Eating dark chocolate every day for 10 years could reduce the incidence of such cardiovascular events as heart attacks and strokes in those with metabolic syndrome, a group of risk factors for heart disease and diabetes, according to an Australian study.
The investigators developed a mathematical model to predict the health effects and cost effectiveness of daily dark chocolate consumption over 10 years.
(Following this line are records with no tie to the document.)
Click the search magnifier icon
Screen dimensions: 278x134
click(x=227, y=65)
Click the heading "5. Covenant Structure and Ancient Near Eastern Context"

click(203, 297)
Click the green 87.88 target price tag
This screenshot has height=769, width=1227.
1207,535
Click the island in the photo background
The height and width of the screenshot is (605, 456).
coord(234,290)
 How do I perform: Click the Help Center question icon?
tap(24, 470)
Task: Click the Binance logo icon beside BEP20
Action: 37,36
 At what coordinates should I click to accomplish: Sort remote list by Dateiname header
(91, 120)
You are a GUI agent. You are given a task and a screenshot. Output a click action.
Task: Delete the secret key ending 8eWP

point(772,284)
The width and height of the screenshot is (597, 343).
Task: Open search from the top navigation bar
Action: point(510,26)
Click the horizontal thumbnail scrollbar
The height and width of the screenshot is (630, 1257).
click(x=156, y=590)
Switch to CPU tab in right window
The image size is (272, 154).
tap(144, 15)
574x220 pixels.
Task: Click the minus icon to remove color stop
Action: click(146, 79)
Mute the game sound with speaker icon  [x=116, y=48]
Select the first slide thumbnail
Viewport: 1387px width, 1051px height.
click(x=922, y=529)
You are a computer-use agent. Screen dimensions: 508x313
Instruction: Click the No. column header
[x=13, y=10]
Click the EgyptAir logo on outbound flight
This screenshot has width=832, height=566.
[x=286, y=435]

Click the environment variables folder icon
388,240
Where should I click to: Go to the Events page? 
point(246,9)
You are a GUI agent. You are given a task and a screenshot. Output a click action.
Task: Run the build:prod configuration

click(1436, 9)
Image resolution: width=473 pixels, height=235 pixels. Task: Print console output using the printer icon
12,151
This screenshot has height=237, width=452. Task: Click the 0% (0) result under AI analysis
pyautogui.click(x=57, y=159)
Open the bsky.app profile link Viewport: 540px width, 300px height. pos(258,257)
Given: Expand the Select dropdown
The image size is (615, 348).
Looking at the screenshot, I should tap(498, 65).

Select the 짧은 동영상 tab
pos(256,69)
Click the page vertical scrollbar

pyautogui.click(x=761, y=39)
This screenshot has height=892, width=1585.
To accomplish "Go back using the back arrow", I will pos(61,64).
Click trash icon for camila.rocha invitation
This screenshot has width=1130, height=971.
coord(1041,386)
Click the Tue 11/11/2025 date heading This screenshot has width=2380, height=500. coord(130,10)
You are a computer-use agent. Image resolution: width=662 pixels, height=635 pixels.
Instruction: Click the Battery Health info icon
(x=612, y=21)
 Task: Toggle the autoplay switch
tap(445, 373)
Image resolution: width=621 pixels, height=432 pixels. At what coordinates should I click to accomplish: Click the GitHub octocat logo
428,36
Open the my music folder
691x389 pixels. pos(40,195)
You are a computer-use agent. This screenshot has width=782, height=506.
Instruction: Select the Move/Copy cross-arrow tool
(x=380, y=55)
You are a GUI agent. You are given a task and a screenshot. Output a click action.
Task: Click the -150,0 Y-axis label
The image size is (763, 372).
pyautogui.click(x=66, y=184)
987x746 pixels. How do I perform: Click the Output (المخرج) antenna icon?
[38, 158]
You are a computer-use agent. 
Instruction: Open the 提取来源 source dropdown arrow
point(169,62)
They performed a Meta-Analysis of several studies involving 2,013 people with high blood pressure and who met the criteria for Metabolic Syndrome.
Cardioprotective effects have only been demonstrated for dark chocolate (defined as containing at least 60 to 70 percent cocoa solids), and not for milk or white chocolate.
Study participants had no history of heart disease or diabetes and were not on medication to lower their blood pressure.
Even when they ate dark chocolate only 8 out of every 10 days, the number of cardiovascular events prevented was 55 and 10 per 10,000 people treated over 10 years, and so could still be considered an effective intervention strategy.
Simply spending about $42 per person per year on prevention strategies involving dark chocolate consumption, including advertising, educational campaigns, or subsidizing the purchase of dark chocolate in high-risk populations, could, according to their model, produce a solid health benefit, the scientists said.
The authors pointed out that they only looked at the effects of dark chocolate consumption on the incidence of non-fatal stroke and non-fatal heart attack, and that its potential effects on other cardiovascular events, such as heart failure, need to be studied.
They also said that cardioprotective effects have only been demonstrated for dark chocolate (defined as containing at least 60 to 70 percent cocoa solids), and not for milk or white chocolate. This focus on dark chocolate may be due to the higher levels of flavonoids, the compounds that give chocolate its cardioprotective effects, found in dark chocolate.
The cardioprotective effects of flavonoids in dark chocolate have previously been studied only in short-term studies. Further research is needed to determine an actual cause and effect relationship. How much dark chocolate should be eaten a day is also not clear from the study, so don't gorge, thinking more is better; it is likely not.
The investigators published their work in the British Medical Journal.